(PROMPT):
Please output the material as a numbered list, starting at the line that contains "is (708, 1051)." and ending at the line that contains "y-tick-label: 4000 is", both included. Skip blank lines and leave out the pictures.

(SOURCE DATA):
┏━━
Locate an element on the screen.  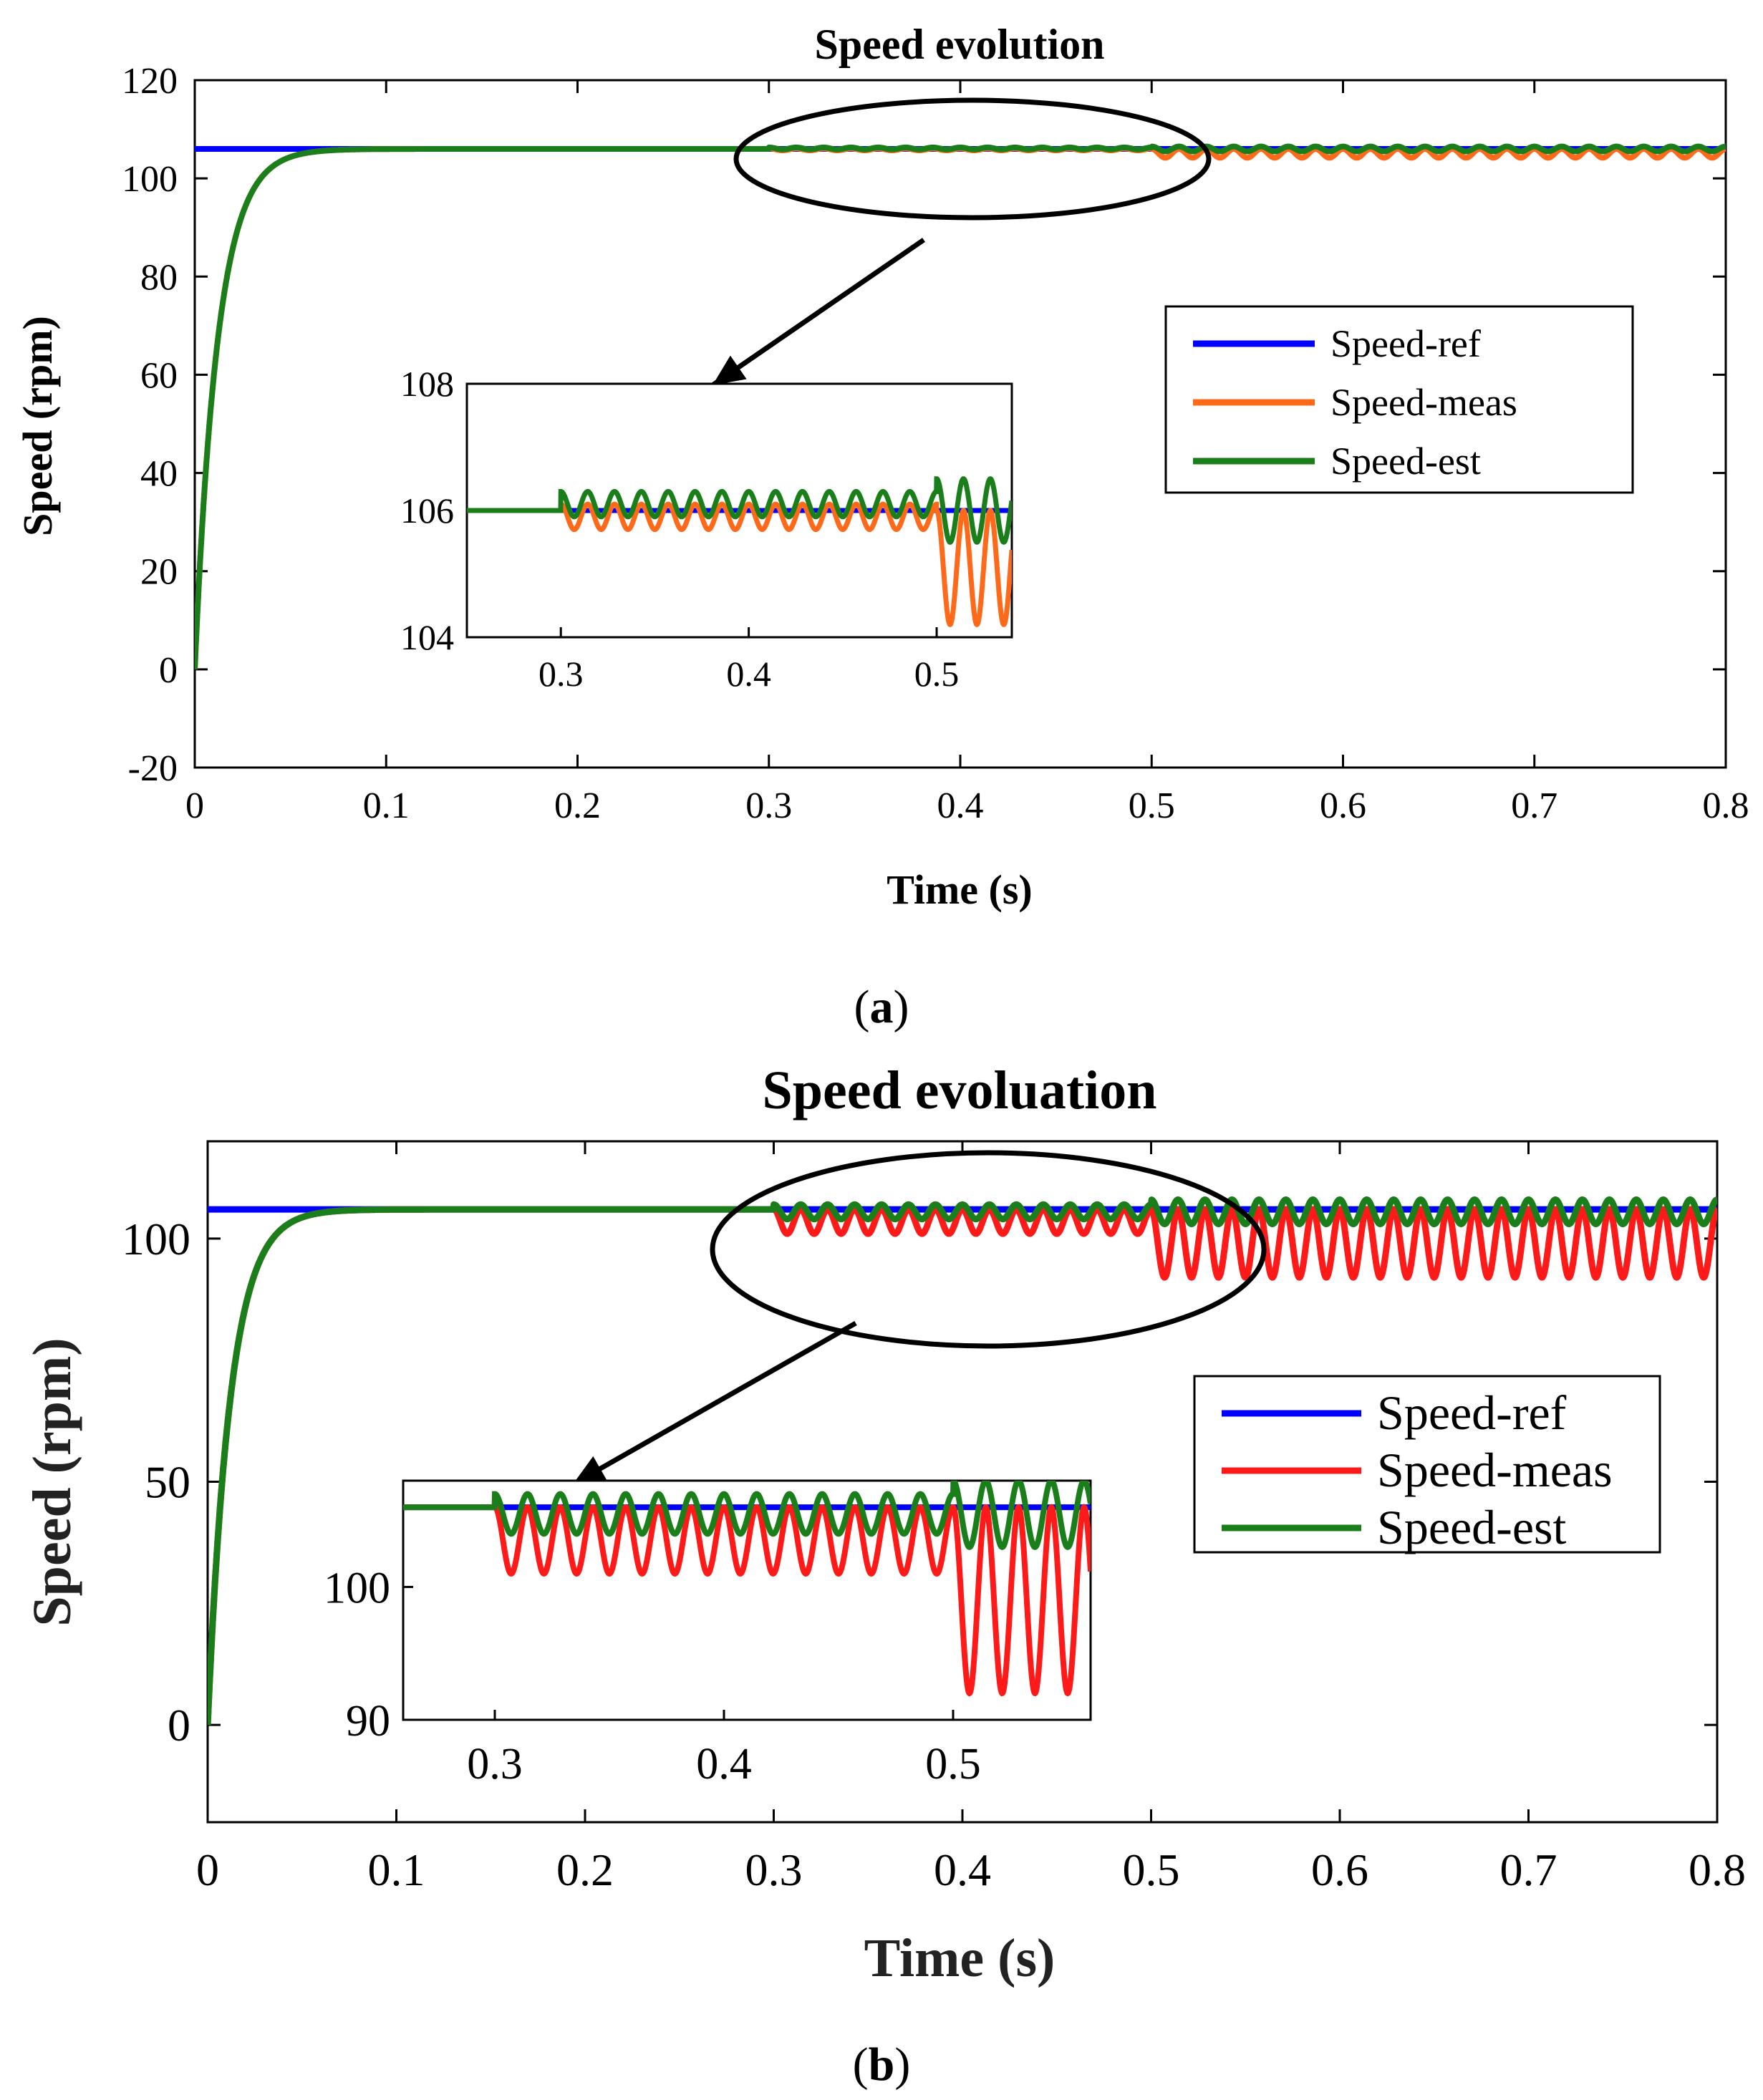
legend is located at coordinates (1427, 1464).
┗━━
┏━━
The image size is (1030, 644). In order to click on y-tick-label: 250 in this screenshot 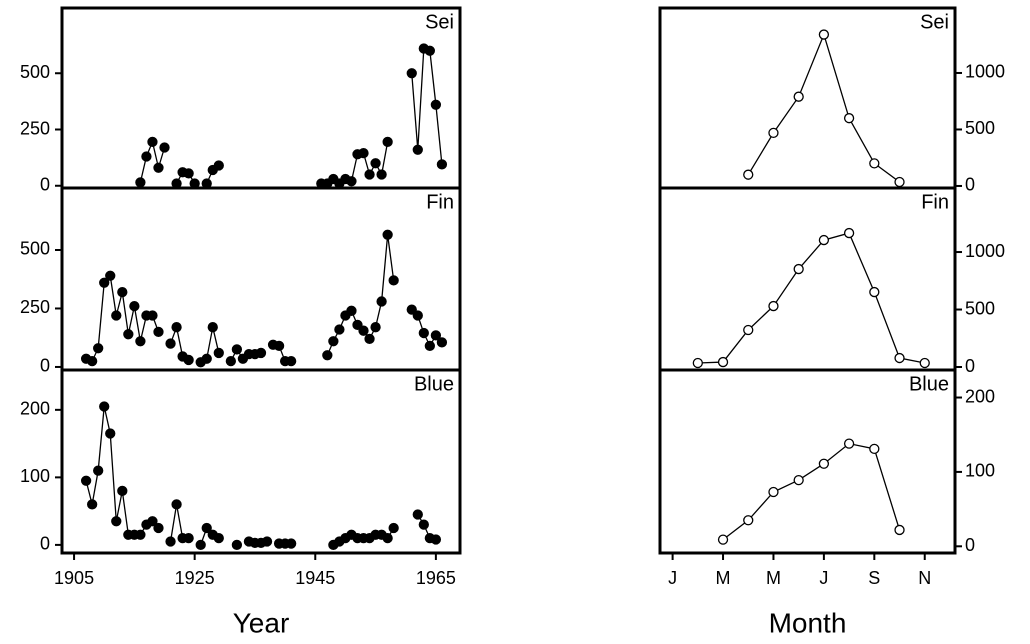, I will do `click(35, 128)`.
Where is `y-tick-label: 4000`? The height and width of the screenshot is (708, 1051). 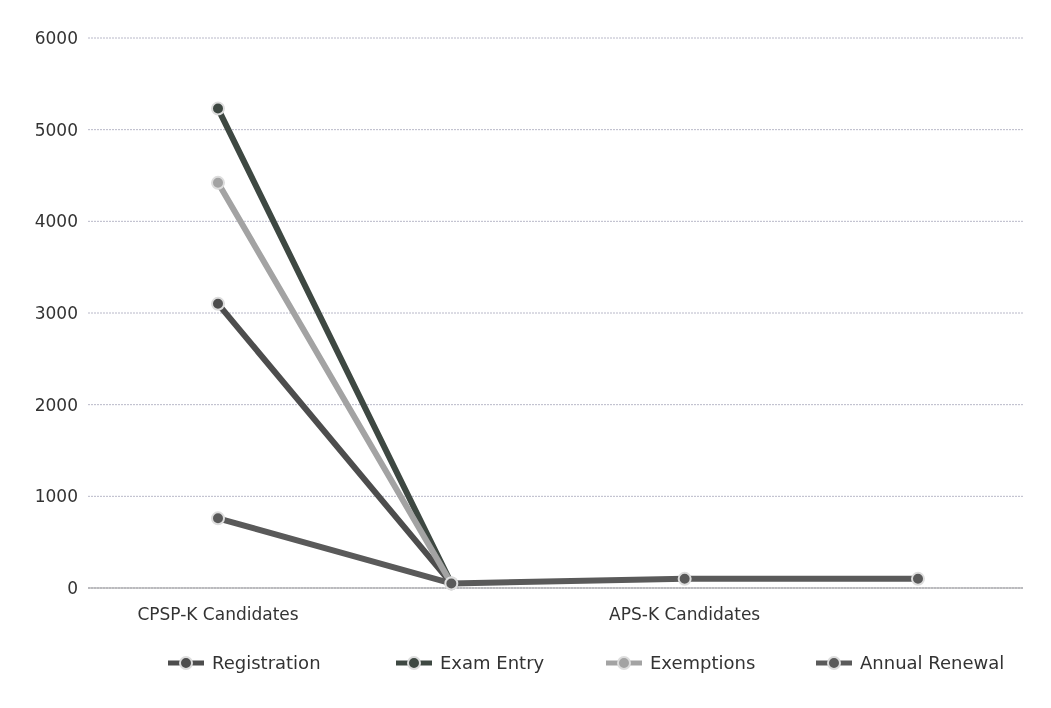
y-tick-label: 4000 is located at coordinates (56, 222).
┗━━
(SOLUTION):
1. Where is `y-tick-label: 4000`? The height and width of the screenshot is (708, 1051). 
2. y-tick-label: 4000 is located at coordinates (56, 222).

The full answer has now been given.